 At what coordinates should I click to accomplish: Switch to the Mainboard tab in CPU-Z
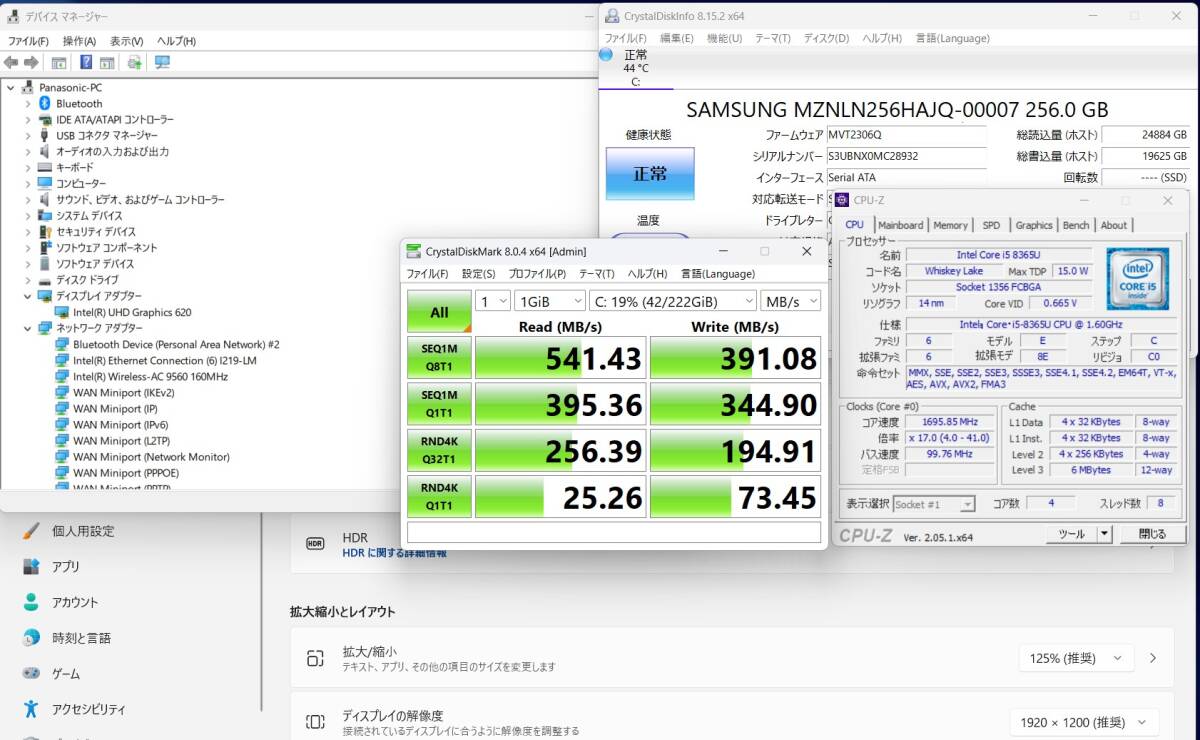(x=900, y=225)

...

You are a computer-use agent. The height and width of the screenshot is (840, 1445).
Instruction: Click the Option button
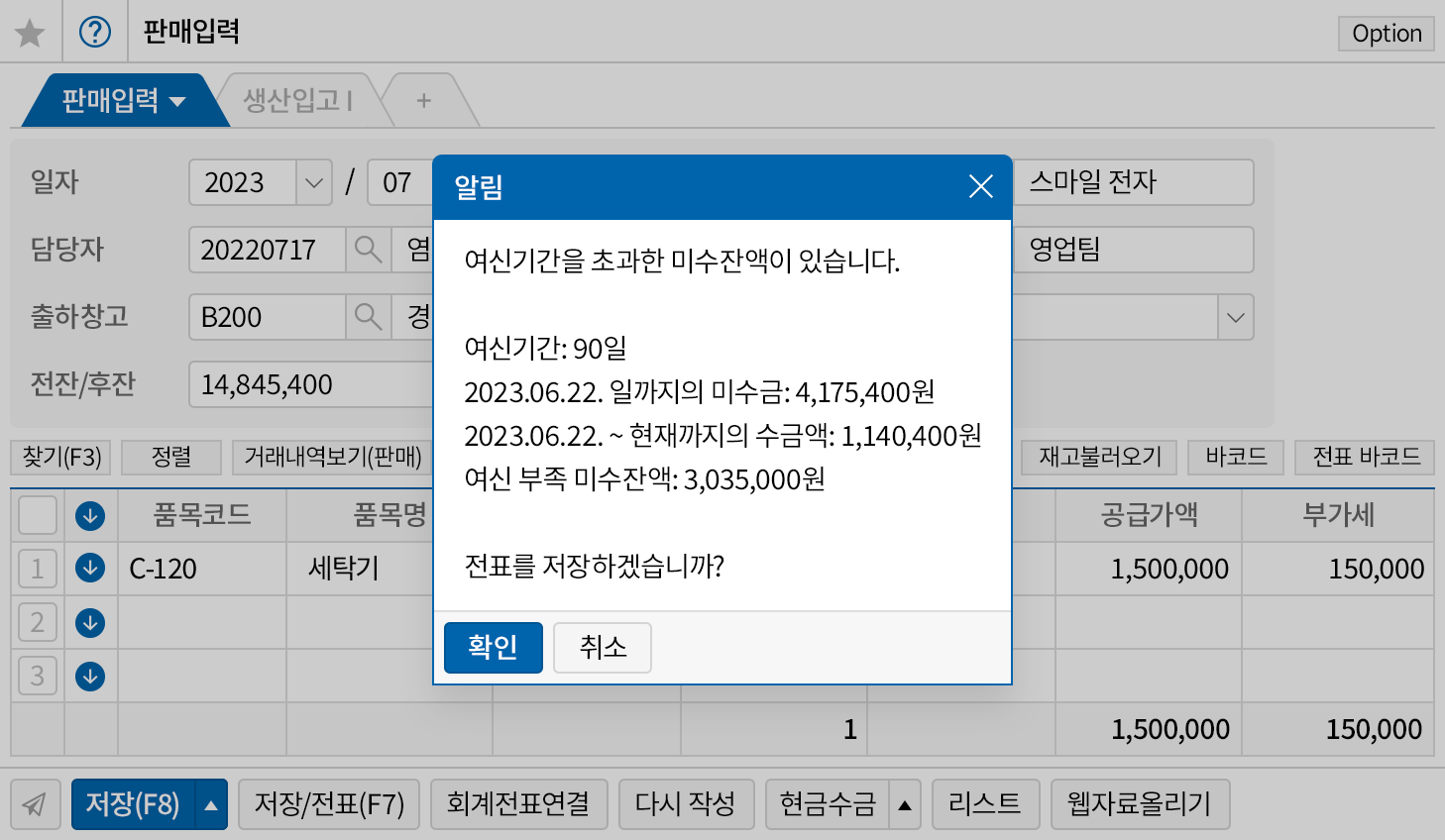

* * *

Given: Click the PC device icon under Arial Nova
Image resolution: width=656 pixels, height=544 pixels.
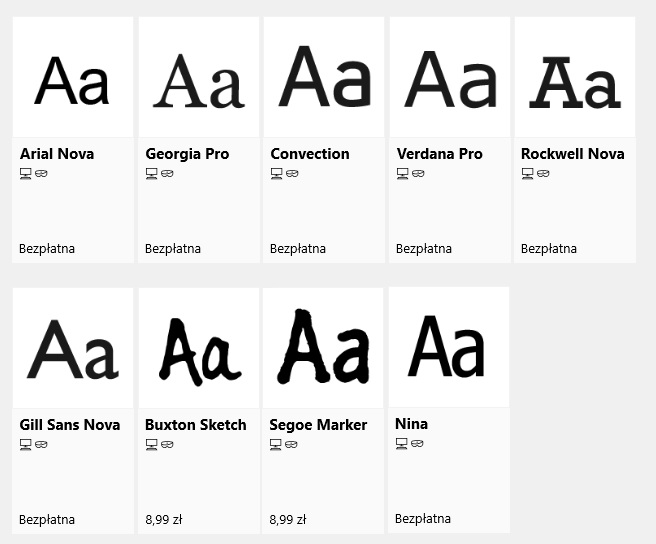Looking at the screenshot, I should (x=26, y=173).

> WORK ORDER:
Retype exactly the span of lines from the one with "You are a computer-use" through the one with "Instruction: Click the Option button"; include both ends and omit the rest of the material.

> RESPONSE AREA:
You are a computer-use agent. The height and width of the screenshot is (840, 1445).
Instruction: Click the Option button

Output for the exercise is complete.